• Problem requirements
Only a number is expected here: the count of lines in this data where "agent" occurs.

• Records supplied
☆ ☆ ☆ ☆ ☆ ☆ ☆
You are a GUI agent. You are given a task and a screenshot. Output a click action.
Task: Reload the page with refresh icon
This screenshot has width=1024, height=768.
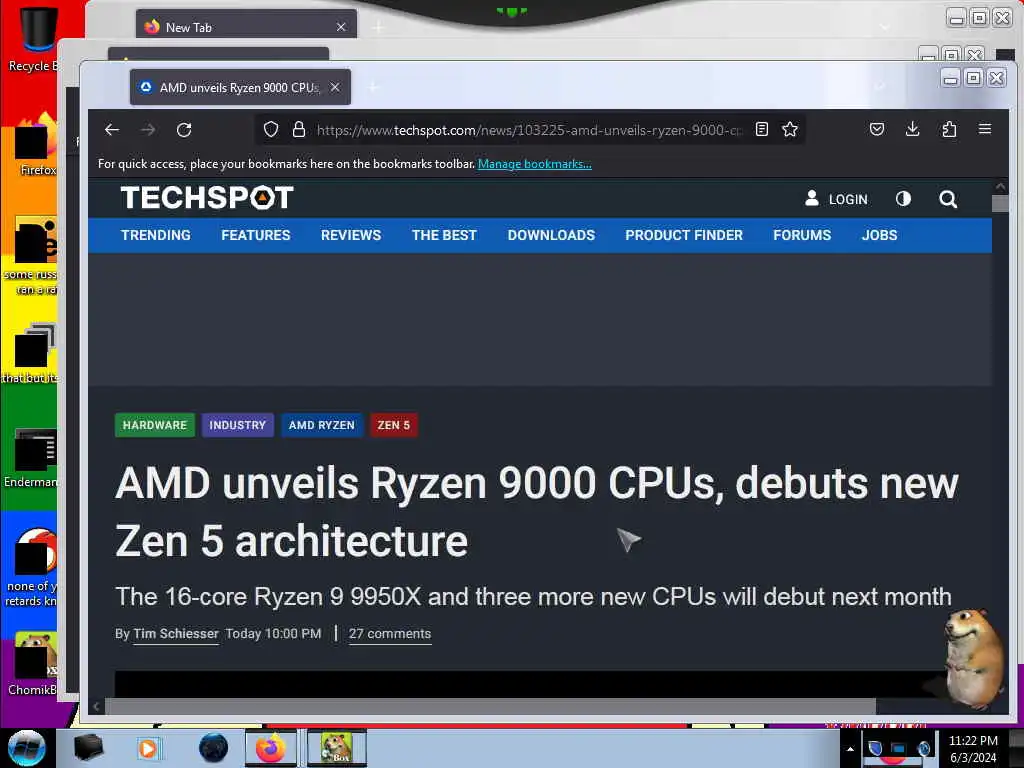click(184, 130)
☆ ☆ ☆ ☆ ☆ ☆ ☆
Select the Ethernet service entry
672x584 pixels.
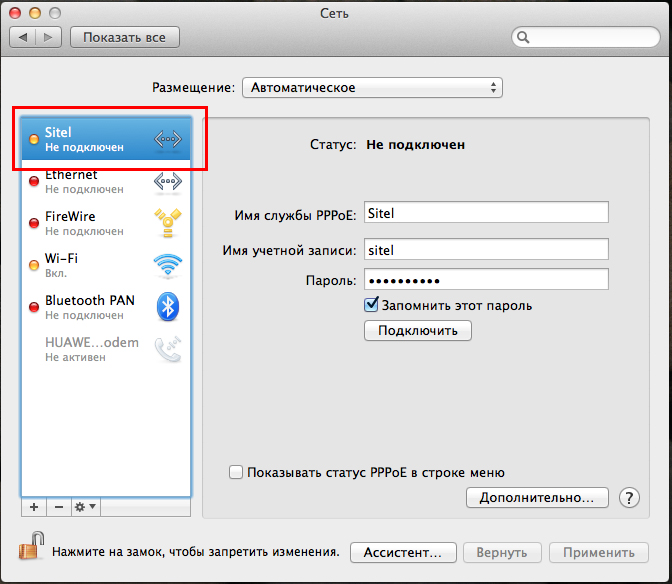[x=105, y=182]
☆ ☆ ☆ ☆ ☆ ☆ ☆
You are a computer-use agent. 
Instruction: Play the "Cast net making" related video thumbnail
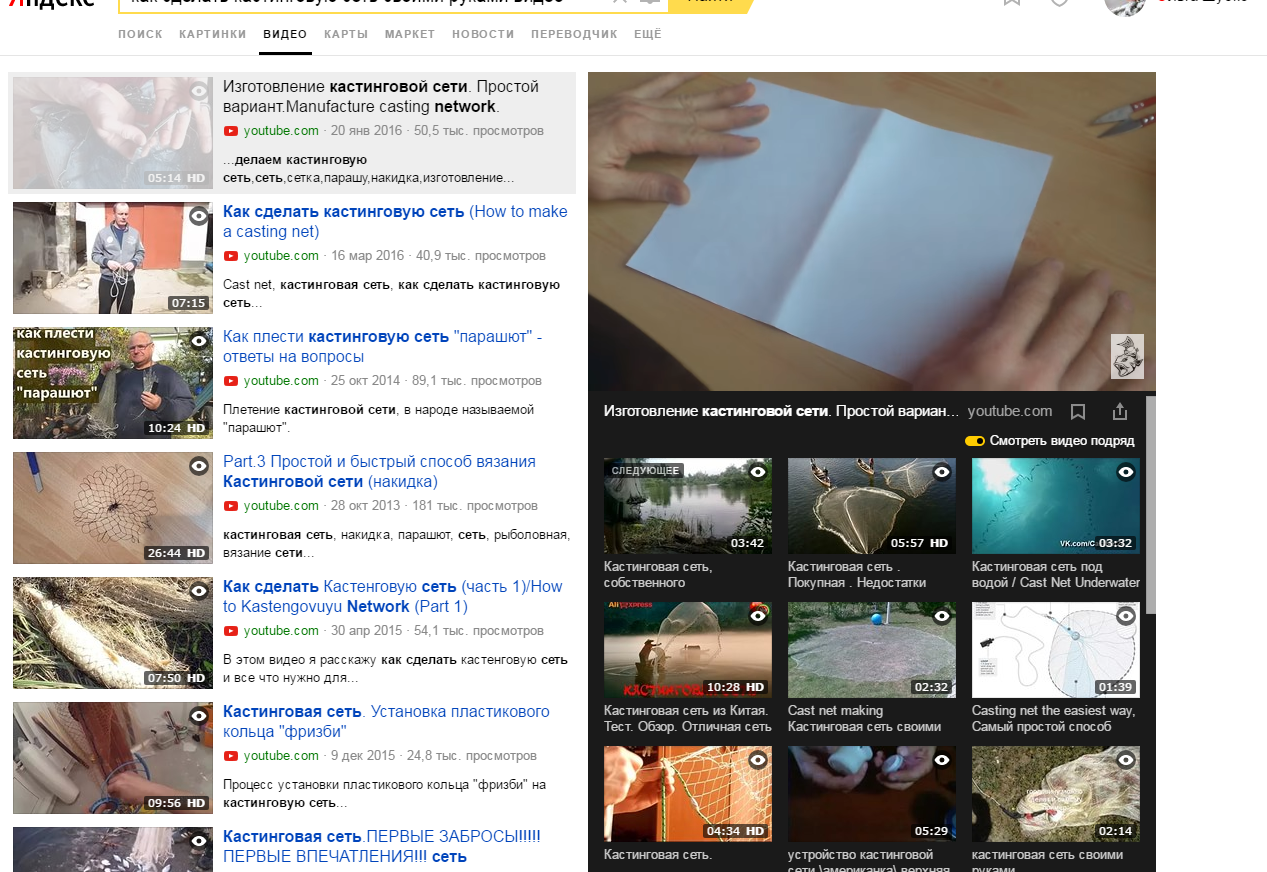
☆ ☆ ☆ ☆ ☆ ☆ ☆
• Final answer
2